_RECORDS SHOWN_
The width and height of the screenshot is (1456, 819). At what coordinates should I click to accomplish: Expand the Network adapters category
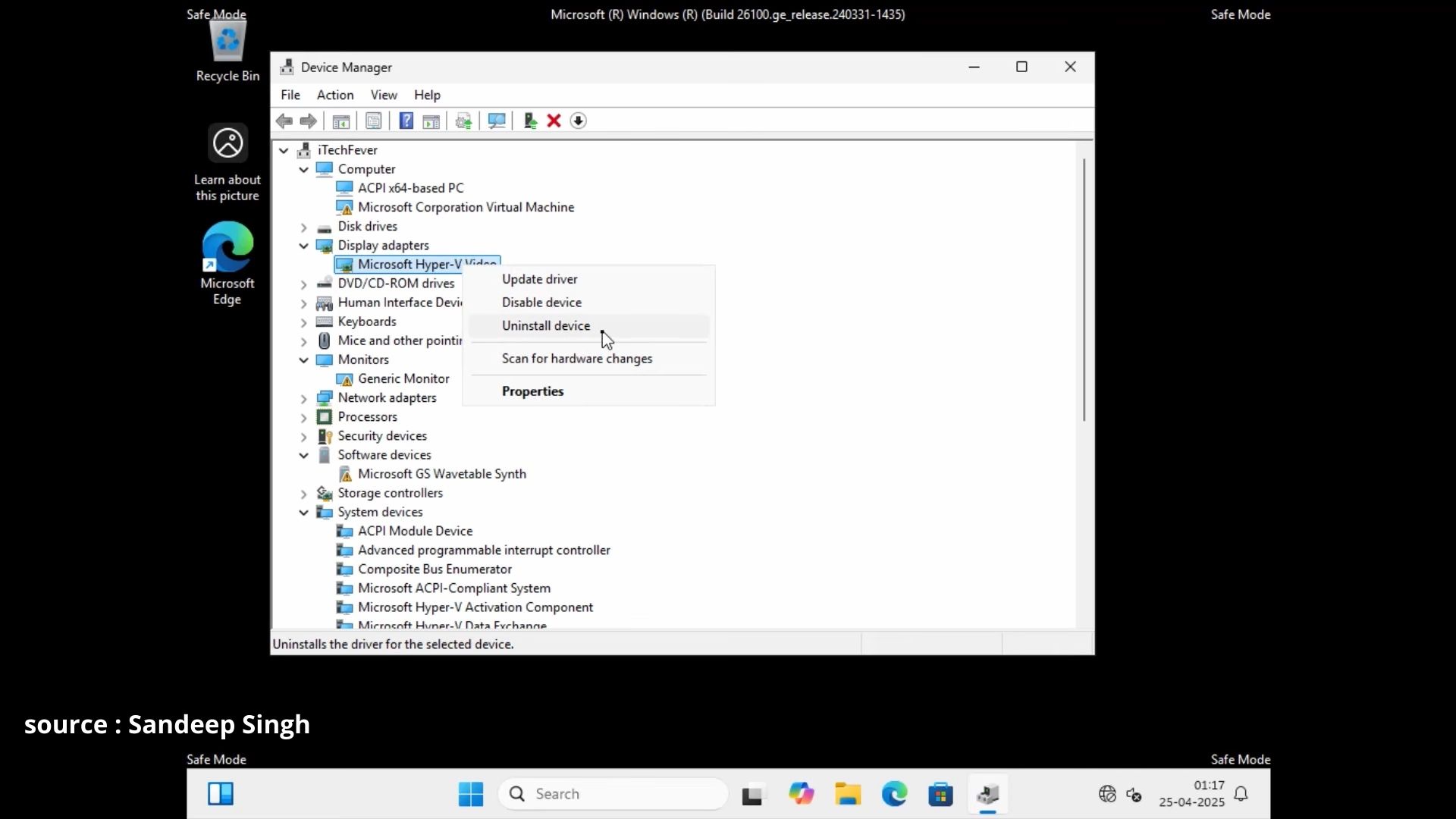coord(303,398)
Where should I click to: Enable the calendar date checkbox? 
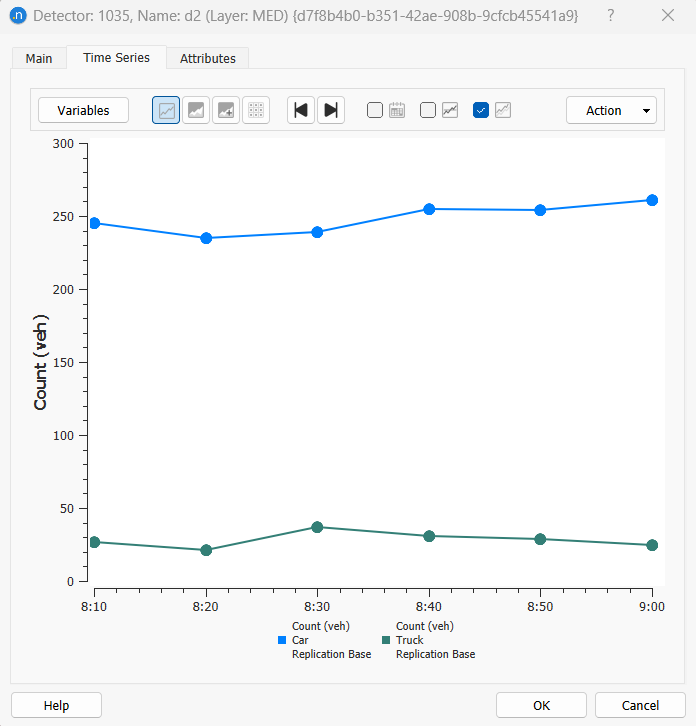pos(375,111)
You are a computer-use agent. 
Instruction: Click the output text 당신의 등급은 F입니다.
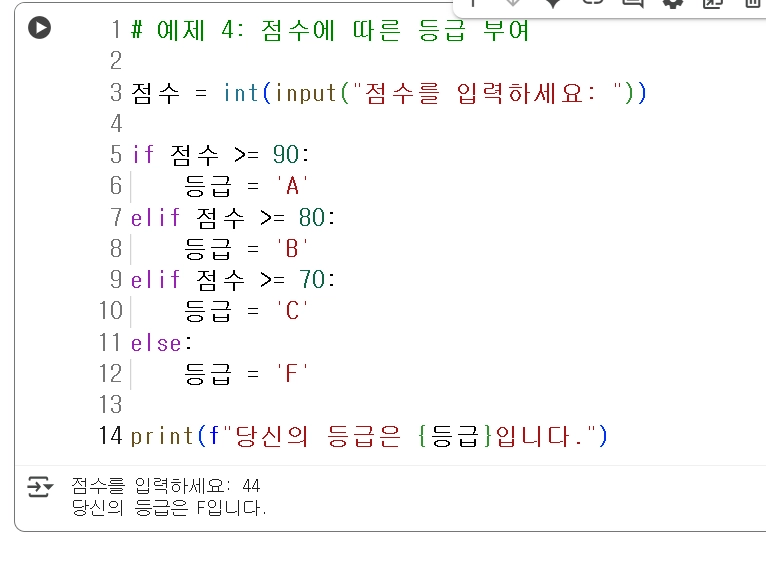coord(169,508)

_TASK DIRECTIONS_
Rewrite the items above with "checkbox" changed to "tick box" and nothing else altered. Leave out the pictures.

_SOLUTION_
The width and height of the screenshot is (1456, 819). At what coordinates should I click to accomplish: Expand the Network adapters category
coord(303,398)
Where should I click to: Enable the calendar date tick box? 
pos(375,111)
You are a computer-use agent. 
Instruction: Click the output text 당신의 등급은 F입니다.
coord(169,508)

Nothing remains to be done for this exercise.